Cloning and functional expression of a urea transporter from human bone marrow cells.

A rapid passive urea transport has been previously described in the mammalian renal inner medullary collecting duct epithelial cells and in mammalian erythrocytes. Recently, a vasopressin-regulated urea transporter (UT2) has been cloned from a rabbit kidney medullary cDNA library (You, G., Smith, C. P., Kanai, Y., Lee, W. S., Stelzner, M., and Hediger, M. A. (1993) Nature 365, 844-847). We now report the cloning and characterization of a complementary DNA (HUT11) encoding an urea transporter isolated from a human bone marrow library.

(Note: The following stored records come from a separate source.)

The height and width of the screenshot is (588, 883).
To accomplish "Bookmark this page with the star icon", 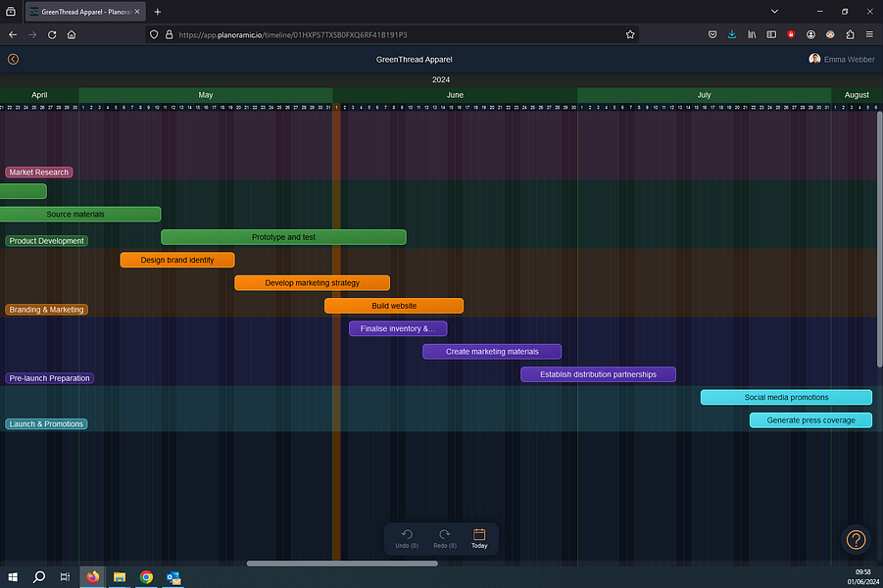I will (x=630, y=34).
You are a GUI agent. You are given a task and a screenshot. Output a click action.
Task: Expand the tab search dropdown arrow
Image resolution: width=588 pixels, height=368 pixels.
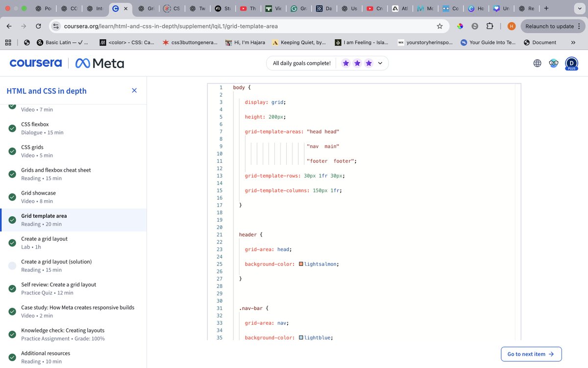580,8
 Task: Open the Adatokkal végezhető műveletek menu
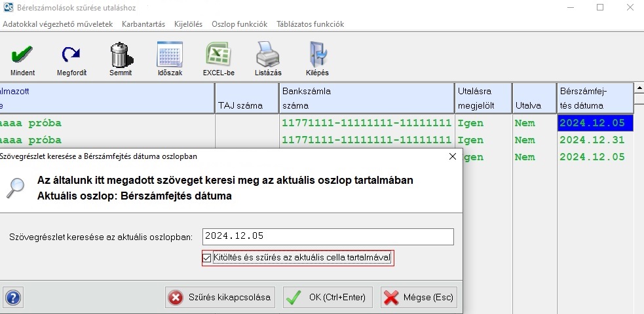[x=58, y=24]
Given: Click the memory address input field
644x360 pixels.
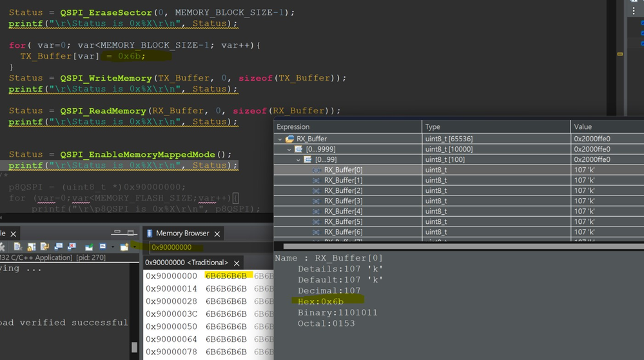Looking at the screenshot, I should click(x=206, y=247).
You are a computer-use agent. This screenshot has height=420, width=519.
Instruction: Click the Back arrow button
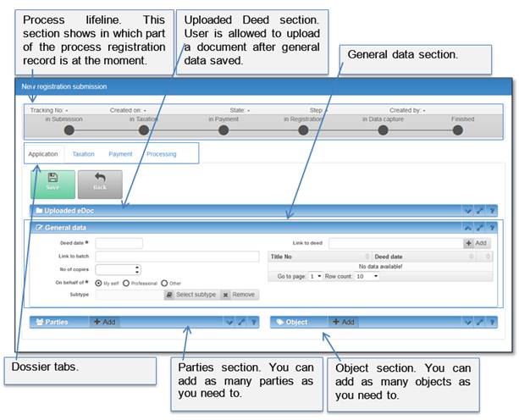point(100,183)
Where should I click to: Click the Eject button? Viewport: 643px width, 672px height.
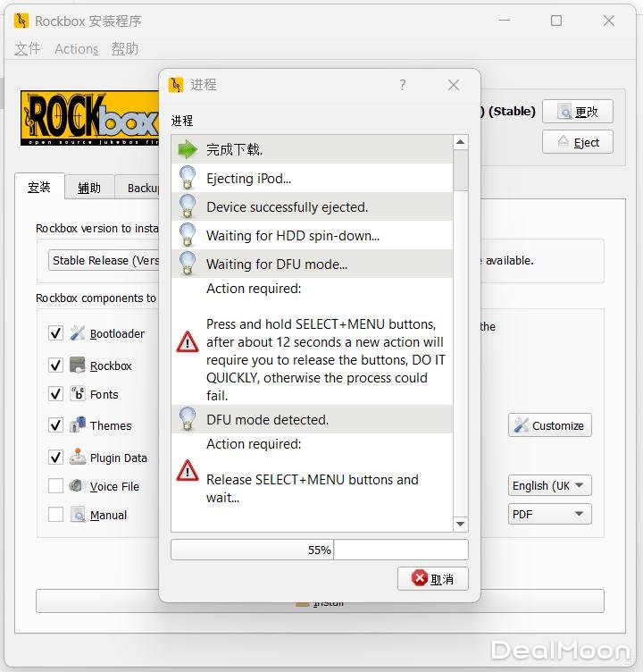point(577,142)
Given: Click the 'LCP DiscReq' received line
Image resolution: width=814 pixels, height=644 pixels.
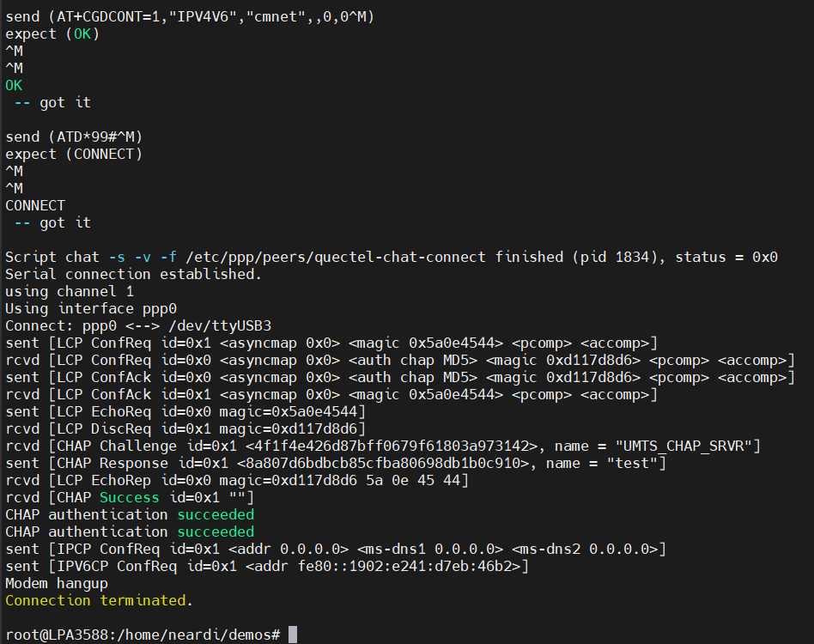Looking at the screenshot, I should tap(185, 429).
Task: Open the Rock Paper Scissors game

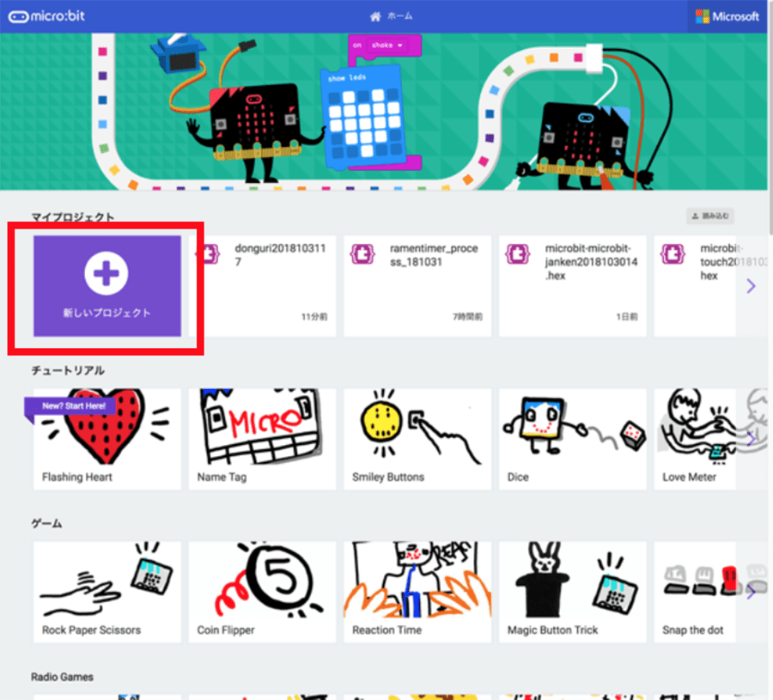Action: click(x=107, y=592)
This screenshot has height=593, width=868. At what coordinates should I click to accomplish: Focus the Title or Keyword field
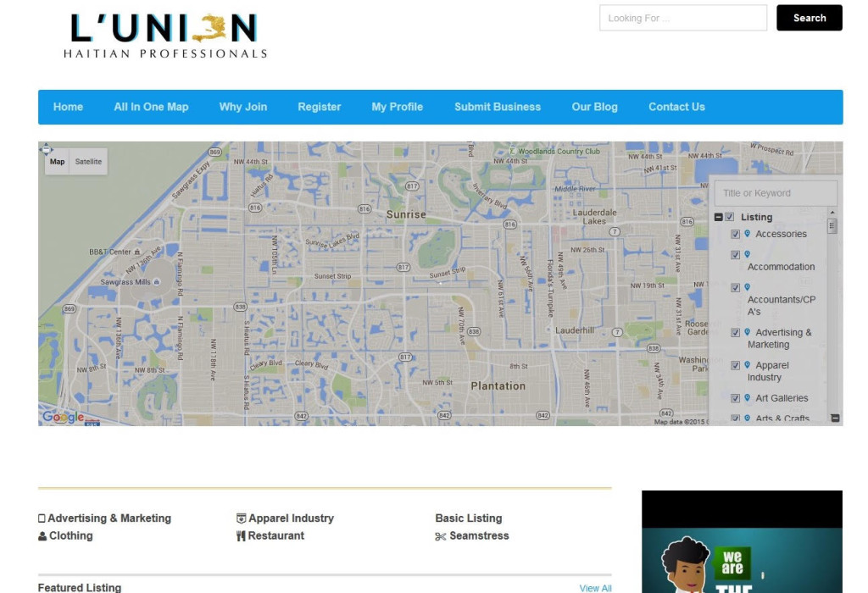pyautogui.click(x=776, y=193)
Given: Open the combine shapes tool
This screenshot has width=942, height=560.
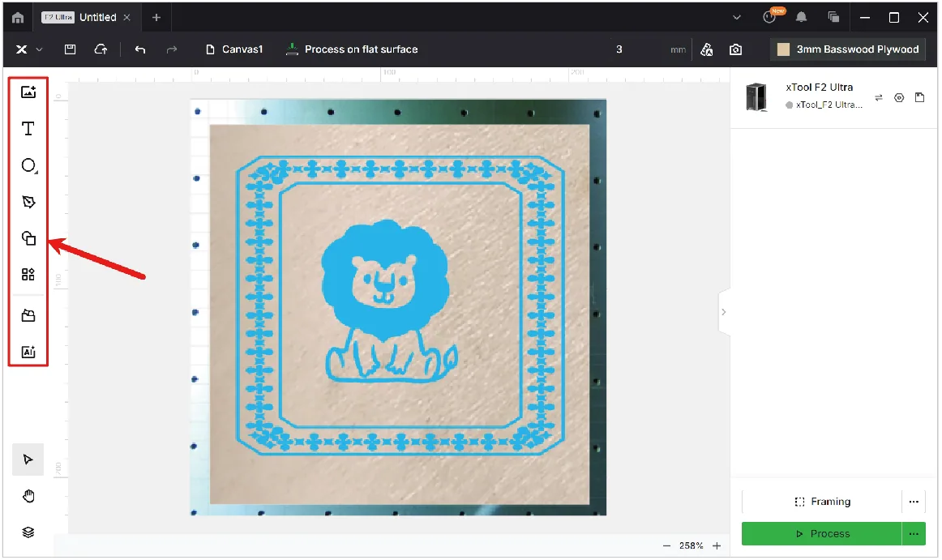Looking at the screenshot, I should pos(28,238).
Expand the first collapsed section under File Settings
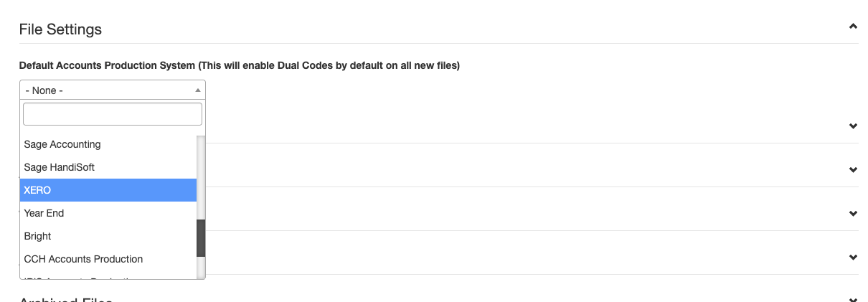Screen dimensions: 868x302 tap(853, 126)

It encodes a 43,000-Da polypeptide of 391 amino acids that exhibited 63% sequence identity with the rabbit urea transporter and a similar membrane topology. HUT11 carries 2 putative glycosylation sites and 10 cysteines, of which only 7 are conserved at an equivalent position in UT2. HUT11 transcripts have been identified in human erythroid and renal tissues. Expression studies in Xenopus oocytes demonstrated that HUT11 mediates a facilitated urea transport that was inhibited, as described in mammalian erythrocytes, by very low concentrations of phloretin, p-chloromercuribenzene sulfonate, and urea analogues. No unidirectional movements of charged molecules, glycerol, or water were associated with HUT11 expression in oocytes. These findings suggest that HUT11 is most likely responsible for the facilitated urea transport in human red blood cells.